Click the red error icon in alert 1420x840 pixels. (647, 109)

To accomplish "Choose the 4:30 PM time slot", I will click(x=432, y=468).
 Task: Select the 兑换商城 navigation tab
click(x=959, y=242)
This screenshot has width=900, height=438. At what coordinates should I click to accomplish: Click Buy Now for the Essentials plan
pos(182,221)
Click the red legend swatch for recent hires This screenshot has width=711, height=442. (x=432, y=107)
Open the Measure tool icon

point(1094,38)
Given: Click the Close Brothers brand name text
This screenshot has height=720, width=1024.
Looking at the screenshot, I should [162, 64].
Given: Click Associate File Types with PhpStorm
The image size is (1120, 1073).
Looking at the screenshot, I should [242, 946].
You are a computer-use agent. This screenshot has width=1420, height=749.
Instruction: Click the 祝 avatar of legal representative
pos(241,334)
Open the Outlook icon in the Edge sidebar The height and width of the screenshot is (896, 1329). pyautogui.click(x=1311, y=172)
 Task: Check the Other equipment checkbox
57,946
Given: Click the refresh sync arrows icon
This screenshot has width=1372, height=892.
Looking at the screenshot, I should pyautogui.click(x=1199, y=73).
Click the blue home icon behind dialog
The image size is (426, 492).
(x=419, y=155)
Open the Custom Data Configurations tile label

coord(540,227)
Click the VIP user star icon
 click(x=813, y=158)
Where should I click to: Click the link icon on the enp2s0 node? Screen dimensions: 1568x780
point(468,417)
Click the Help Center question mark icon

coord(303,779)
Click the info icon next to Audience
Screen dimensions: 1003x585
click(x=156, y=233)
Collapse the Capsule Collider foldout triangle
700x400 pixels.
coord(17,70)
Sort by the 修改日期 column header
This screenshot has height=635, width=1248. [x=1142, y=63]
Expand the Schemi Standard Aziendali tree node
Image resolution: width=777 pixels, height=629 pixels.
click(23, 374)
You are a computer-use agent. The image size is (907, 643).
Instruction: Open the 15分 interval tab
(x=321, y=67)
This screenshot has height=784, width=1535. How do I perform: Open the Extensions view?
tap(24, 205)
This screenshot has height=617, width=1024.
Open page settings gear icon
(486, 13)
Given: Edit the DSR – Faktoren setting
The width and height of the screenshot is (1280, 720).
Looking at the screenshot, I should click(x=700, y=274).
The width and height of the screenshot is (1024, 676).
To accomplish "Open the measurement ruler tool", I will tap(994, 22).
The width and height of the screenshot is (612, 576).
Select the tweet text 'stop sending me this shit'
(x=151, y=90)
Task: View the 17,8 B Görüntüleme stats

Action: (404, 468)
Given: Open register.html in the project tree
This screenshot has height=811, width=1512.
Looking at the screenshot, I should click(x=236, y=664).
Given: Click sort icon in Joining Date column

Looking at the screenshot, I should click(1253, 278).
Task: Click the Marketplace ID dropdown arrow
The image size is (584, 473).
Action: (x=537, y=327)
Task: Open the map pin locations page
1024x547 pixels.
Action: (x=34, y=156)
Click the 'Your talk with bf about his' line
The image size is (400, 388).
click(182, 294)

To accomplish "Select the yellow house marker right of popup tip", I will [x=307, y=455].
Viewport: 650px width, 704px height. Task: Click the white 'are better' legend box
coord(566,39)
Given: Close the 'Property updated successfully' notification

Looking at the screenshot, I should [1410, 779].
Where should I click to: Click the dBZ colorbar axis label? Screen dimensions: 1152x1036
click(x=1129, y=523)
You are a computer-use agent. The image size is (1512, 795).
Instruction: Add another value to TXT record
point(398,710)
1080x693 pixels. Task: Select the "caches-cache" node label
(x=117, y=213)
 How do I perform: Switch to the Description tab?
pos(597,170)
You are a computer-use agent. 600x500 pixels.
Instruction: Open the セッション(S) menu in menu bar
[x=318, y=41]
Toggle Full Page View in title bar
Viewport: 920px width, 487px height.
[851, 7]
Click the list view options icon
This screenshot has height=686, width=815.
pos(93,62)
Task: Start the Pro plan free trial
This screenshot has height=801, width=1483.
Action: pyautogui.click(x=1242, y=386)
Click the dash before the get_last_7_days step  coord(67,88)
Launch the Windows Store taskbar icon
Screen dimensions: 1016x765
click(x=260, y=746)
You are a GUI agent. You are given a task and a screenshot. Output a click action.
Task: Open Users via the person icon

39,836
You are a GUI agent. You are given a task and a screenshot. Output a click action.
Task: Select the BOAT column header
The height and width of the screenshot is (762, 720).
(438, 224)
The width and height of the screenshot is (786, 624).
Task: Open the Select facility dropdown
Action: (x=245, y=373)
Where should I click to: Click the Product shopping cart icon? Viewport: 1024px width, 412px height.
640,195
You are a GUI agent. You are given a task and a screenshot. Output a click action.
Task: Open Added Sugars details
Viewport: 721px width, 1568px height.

■ ■ ■ ■

** About this task **
From the data above, output only the lines between the line containing "Expand the Schemi" and the line containing "The width and height of the screenshot is (612, 576).", inclusive, exactly as written.

** Solution to this task **
Expand the Schemi Standard Aziendali tree node
Image resolution: width=777 pixels, height=629 pixels.
click(23, 374)
You are a computer-use agent. The image size is (907, 643).
Instruction: Open the 15分 interval tab
(x=321, y=67)
This screenshot has height=784, width=1535. How do I perform: Open the Extensions view?
tap(24, 205)
This screenshot has height=617, width=1024.
Open page settings gear icon
(486, 13)
Given: Edit the DSR – Faktoren setting
The width and height of the screenshot is (1280, 720).
Looking at the screenshot, I should click(x=700, y=274).
The width and height of the screenshot is (1024, 676).
To accomplish "Open the measurement ruler tool", I will tap(994, 22).
The width and height of the screenshot is (612, 576).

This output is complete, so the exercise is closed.